Current checklist design has a few features for rarely occurring tasks. For example, tasks that are only performed for patients that require intubation are hidden in an expandable section with a label “If Intubating,” and users can expand this section to view the items. The other design feature is an “N/A” box that is checked by default but should be unchecked if a task is performed. As we observed in this study, this feature created problems in the cases where this item needed a check off. Rather, the checklist could dynamically update this item based on values that are entered for other tasks.
We observed two patterns of retrospective checking that the current checklist doesn’t support: when team leaders check off items for tasks that occurred before the patient arrived or before the leader arrived at the trauma room. Because these retrospective checks inaccurately document the time of task performance, it is important to reconcile the tasks that are performed at different stages of care, e.g., en route to the hospital or before the leader arrives. The checklist design should therefore support data entry for the entire process, regardless of where or when it started. Two approaches are possible from a design perspective: (1) providing a section for tasks performed before, during or after the main event, or (2) indicating whether a checklist item refers to a task that was performed before or after the main event.
Approaches to checklist administration have been described as “do-list” or “challenge-response” [12,35]. Our study showed that delayed check-offs were skewed towards the right (i.e., delays were occurring closer to task completion), indicating that leaders mostly used the checklist in a do-list manner—waiting for task completion or verbalizations, and then checking off the corresponding items.
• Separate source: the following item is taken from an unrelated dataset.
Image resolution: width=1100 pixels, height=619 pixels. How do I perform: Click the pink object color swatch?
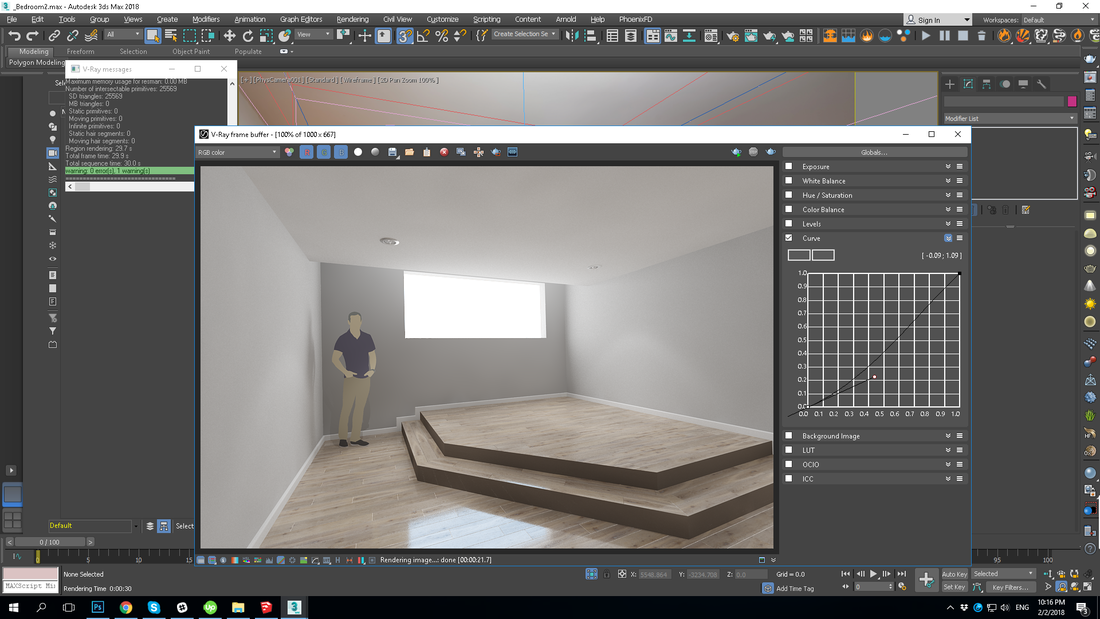click(x=1072, y=101)
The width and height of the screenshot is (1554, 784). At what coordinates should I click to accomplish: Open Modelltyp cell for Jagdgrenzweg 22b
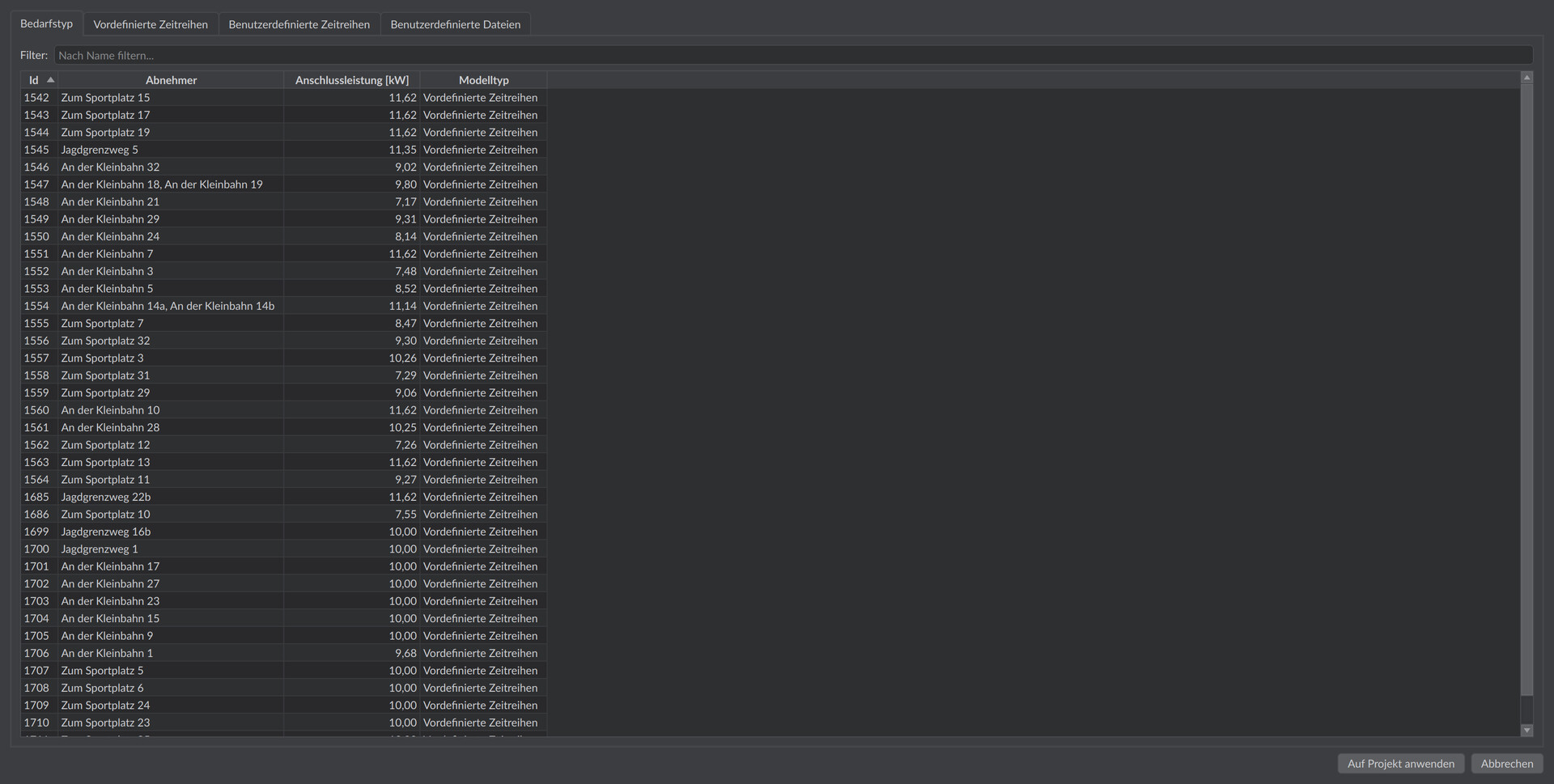tap(483, 497)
However, some items were checked off beyond just a few seconds after task completion. Some leaders chose to check off items at the end of the event based on their recall. This approach, however, poses a safety risk because it does not accurately represent the work process. We found that vital signs and pre-arrival tasks were checked off almost two minutes and longer after they were performed. Because resuscitation tasks need to be completed in an efficient and timely manner, the checklist can dynamically support this type of work by using the values previously entered by users. A visible timer showing the elapsed time can also be started when the leader checks off the first item on the list. These features could similarly apply to other time-critical processes.
Checklists have been shown to decrease human error in a range of settings, but little is known about the nature of user interactions with checklists. In this work, we studied the extent to which user interactions with a digital checklist represent actual activity in an emergency medical setting. Our unique dataset with time-stamped checklist interactions and activity logs allowed us to go beyond simple completion rates and understand how the nature of tasks shaped checklist compliance. We identified a set of non-compliant checklist behaviors and unpacked the factors contributing to non-compliant checklist use. To assist complex work processes, new checklist designs should consider task attributes and contexts within which those tasks are performed. Our study has three limitations: (1) only 32 (of 55) checklist items were selected for analysis because of our focus on time-critical task performance; (2) only six context elements (of 20) were used; and (3) this is a single-site study and checklist use could differ at other centers. Our future work will expand the analyses to remaining checklist items and other context elements, as well as evaluate the proposed design suggestions for their effects on user interactions.